China's move last week to lift all import restrictions on Russian wheat, which had previously been restricted due to phytosanitary concerns, was viewed by some in the international community as tacit support for Moscow.

Though Chinese President Xi Jinping and his Russian counterpart Vladimir Putin signed the agreement in Beijing on the eve of the Winter Olympics, Western observers interpreted it as an effort to prop up the Russian economy in the face of sanctions, Wishnick said.

Escalating sanctions would likely increase Russia's economic dependence on China, which could in turn fuel Western perceptions Beijing was helping Moscow circumvent punitive measures, and result in secondary sanctions on the world's No 2 economy.

"It's conceivable that Chinese companies who operate in - or have asset exposure to -the Russian market could see themselves targeted by US or other Western measures, including in sensitive sectors such as technology," said Nick Marro, lead analyst for global trade at The Economist Intelligence Unit (EIU).

Ukraine crisis draws into question China's crude oil insufficiency

Though tensions with the US have driven China closer to Russia in recent years - including a pledge early this month that their friendship had "no limits" - Beijing has also improved trade ties with Kyiv, despite its conflict with Moscow.

China has been Ukraine's biggest trading partner since 2019, with overall trade totalling US$18.98 billion last year, according to data from the State Statistics Service of Ukraine.

Kyiv also joined China's globe-spanning infrastructure strategy, the Belt and Road Initiative, in 2017.

Last July, the two governments signed an agreement to promote cooperation in infrastructure development, and Ukraine's President Volodymyr Zelensky said in a phone call with Xi that he wanted his country to become a "bridge to Europe" for Chinese companies.

Still, Ukraine's relations with China have been limited due to security concerns.

Ukraine has been increasingly integrating with the European Union and getting closer to Nato amid Russian aggression towards its neighbour, according to Yurii Poita, head of the Asia-Pacific section at the Centre for Army, Conversion and Disarmament Studies.

"Ukraine did draw several 'red lines' in its cooperation with China, leaving the trade and investment sphere open, but not allowing China into sensitive sectors, including elements of critical infrastructure, cybersecurity, 5G networks," said Poita in a report published early February.

From Beijing's point of view, Ukraine is strategically important for its belt and road ambitions given its location, experts said.

Ukraine is also a stop on the China-Europe Railway Express service, which has served as a critical route for Chinese exports to Europe in the past year amid the global shipping crisis.

But in terms of trade, Ukraine is far less important to China than the other way around. Chinese imports from the country are almost entirely raw materials, including iron ore and grain.

"Disruptions to commodities coming out of Ukraine will probably have a limited impact on China's ability to source critical imports," Marro said.

Ukraine is the second-largest source of corn imports for China. In 2021, 29 per cent of the corn China imported was from Ukraine, totalling 8.23 million tonnes, while the rest was largely from the US.

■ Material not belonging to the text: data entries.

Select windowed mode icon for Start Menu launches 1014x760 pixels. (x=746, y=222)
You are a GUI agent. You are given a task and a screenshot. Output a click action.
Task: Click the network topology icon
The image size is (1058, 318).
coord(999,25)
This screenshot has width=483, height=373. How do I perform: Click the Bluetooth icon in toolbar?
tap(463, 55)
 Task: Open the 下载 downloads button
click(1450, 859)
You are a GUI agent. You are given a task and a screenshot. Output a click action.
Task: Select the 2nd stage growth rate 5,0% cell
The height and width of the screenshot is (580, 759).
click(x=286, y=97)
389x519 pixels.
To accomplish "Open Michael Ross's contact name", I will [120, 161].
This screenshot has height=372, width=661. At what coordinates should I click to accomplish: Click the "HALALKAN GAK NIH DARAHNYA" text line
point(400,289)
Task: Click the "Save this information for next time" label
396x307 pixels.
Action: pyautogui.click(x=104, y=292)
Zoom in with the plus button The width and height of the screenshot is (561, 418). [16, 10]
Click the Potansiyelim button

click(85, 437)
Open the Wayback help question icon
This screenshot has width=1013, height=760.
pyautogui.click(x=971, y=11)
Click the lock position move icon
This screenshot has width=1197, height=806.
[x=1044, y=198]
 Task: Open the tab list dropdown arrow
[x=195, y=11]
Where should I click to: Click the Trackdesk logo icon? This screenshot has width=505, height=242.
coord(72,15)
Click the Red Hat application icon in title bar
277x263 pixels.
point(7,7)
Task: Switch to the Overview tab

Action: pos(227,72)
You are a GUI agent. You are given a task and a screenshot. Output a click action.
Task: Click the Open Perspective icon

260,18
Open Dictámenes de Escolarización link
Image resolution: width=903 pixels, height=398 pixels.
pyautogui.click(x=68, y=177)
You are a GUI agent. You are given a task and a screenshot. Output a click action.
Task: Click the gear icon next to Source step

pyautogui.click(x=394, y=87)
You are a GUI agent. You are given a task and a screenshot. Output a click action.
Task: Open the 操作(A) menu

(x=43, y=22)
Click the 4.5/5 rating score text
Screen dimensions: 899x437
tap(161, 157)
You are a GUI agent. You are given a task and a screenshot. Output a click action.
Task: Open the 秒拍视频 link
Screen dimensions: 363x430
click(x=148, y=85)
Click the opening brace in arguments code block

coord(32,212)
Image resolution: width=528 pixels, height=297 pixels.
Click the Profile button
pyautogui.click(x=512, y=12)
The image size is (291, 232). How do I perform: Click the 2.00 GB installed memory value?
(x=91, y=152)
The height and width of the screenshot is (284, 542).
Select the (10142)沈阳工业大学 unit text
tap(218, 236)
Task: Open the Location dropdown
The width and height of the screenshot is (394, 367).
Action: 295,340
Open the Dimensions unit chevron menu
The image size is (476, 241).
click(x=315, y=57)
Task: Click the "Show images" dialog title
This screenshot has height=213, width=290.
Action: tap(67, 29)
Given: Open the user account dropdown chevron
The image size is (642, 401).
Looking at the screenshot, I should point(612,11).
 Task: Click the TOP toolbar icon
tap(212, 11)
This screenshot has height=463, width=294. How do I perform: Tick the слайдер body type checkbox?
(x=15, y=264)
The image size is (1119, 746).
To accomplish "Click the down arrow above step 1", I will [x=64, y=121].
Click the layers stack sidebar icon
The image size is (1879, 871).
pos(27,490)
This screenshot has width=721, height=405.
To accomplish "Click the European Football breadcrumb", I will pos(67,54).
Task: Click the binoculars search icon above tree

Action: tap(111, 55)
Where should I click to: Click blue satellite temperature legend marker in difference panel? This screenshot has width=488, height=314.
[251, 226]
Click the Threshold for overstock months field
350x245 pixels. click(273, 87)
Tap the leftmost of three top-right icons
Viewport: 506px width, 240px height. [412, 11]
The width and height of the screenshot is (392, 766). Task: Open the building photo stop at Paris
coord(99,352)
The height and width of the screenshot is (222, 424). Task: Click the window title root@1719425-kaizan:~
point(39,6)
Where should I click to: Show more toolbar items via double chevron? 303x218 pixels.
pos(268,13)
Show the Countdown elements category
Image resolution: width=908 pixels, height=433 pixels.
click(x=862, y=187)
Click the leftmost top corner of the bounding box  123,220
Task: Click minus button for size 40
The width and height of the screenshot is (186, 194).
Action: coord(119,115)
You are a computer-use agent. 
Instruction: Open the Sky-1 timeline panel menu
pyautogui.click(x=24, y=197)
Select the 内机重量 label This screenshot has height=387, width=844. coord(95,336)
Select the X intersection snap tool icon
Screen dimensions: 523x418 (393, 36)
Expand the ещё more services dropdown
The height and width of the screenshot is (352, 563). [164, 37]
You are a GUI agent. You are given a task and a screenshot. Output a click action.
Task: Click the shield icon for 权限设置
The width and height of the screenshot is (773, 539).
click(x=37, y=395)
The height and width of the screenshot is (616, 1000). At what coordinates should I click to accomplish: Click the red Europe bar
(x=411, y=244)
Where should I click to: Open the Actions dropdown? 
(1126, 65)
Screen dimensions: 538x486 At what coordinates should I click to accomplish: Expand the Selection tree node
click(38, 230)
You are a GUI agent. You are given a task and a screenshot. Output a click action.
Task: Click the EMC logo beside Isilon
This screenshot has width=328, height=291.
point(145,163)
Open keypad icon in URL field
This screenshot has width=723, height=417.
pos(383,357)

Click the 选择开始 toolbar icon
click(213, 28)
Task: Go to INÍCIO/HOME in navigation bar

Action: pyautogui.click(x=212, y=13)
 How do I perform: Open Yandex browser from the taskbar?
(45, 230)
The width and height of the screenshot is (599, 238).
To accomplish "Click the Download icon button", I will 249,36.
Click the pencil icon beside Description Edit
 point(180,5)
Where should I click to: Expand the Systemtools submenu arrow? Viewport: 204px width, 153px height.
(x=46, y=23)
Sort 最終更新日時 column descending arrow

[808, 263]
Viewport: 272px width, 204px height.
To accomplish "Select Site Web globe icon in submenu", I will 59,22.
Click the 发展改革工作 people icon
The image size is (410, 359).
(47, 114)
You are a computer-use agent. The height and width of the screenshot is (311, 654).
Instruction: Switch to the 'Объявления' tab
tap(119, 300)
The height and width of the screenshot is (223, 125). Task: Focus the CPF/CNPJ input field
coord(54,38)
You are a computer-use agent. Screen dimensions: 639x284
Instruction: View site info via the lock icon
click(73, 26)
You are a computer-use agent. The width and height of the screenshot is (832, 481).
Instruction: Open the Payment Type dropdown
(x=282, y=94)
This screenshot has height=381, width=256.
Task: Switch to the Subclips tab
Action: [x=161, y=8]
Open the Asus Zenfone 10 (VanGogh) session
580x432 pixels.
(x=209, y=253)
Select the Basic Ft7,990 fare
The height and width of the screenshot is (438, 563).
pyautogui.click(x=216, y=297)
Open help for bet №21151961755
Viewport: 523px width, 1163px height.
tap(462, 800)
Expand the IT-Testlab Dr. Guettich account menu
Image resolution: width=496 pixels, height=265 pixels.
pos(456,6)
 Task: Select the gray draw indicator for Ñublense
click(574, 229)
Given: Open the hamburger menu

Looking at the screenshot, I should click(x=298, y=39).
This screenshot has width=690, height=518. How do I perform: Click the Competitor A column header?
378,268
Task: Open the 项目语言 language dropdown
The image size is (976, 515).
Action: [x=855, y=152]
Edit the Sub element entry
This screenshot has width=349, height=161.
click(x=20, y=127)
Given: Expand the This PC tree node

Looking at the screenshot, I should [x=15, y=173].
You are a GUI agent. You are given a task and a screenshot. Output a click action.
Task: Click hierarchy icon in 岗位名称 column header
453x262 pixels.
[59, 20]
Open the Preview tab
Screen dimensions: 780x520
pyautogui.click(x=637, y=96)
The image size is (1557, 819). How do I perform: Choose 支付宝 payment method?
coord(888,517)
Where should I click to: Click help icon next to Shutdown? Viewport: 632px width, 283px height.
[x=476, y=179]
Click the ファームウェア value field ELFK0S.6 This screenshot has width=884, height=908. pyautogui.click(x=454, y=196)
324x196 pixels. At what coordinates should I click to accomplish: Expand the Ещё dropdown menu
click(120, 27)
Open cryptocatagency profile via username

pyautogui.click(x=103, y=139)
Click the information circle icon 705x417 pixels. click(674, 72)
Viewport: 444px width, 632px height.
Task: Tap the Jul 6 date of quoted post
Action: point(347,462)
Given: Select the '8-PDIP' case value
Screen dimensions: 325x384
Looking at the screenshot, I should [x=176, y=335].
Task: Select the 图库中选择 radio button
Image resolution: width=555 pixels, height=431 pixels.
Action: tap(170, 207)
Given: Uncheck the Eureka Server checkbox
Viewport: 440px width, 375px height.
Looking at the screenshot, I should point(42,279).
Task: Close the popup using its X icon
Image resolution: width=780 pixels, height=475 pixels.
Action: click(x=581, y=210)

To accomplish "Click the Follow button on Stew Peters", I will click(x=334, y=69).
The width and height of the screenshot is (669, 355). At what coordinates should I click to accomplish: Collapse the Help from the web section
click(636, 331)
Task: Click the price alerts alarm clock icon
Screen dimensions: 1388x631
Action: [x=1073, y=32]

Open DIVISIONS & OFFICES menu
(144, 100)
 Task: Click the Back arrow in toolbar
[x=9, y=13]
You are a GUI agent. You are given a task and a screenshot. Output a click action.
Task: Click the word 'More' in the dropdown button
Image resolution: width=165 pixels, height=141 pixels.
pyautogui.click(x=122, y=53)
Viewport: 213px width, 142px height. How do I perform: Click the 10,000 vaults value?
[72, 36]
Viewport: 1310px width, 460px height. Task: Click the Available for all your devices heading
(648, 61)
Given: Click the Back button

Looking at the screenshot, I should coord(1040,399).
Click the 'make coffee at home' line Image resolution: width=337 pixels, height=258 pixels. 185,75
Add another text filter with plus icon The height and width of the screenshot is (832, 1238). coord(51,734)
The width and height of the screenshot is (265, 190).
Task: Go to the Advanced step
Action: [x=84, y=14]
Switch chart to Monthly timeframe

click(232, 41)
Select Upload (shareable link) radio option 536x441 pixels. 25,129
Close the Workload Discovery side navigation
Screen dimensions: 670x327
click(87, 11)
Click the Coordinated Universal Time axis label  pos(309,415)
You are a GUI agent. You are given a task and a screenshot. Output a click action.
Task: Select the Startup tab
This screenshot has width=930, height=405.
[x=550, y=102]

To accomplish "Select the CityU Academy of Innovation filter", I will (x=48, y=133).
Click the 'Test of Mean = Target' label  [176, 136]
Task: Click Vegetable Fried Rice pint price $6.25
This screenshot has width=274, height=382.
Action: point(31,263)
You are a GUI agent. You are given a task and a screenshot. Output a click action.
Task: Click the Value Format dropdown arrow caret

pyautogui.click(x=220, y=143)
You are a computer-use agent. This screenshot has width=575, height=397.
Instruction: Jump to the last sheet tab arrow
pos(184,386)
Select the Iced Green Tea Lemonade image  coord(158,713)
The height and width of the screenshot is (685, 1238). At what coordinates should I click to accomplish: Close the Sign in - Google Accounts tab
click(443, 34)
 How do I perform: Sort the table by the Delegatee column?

"The absolute amount of grain China imports from Ukraine is not much, so currently [the war] has little impact on China's food security," said Lin Guofa, a senior analyst at consultancy Bric Agriculture Group.

US corn futures hit an eight-month high last week as concern over the impact of action on grain shipments saw traders look for alternatives.

Still, as China is deeply intertwined in the global economy, it is impossible to spare itself entirely from the economic consequences of the war, especially through rising commodity prices.

"Spiking international energy prices, in particular, could translate into higher producer and consumer prices at a time when Chinese monetary policy shows signs of further easing," said Marro from the EIU.

"This could have a cascading effect on important supply chains, ranging from automotives to semiconductors," he said.

Additional reporting by Amanda Lee

This article originally appeared in the South China Morning Post (SCMP), the most authoritative voice reporting on China and Asia for more than a century. For more SCMP stories, please explore the SCMP app or visit the SCMP's Facebook and Twitter pages. Copyright © 2022 South China Morning Post Publishers Ltd. All rights reserved.

Copyright (c) 2022. South China Morning Post Publishers Ltd. All rights reserved.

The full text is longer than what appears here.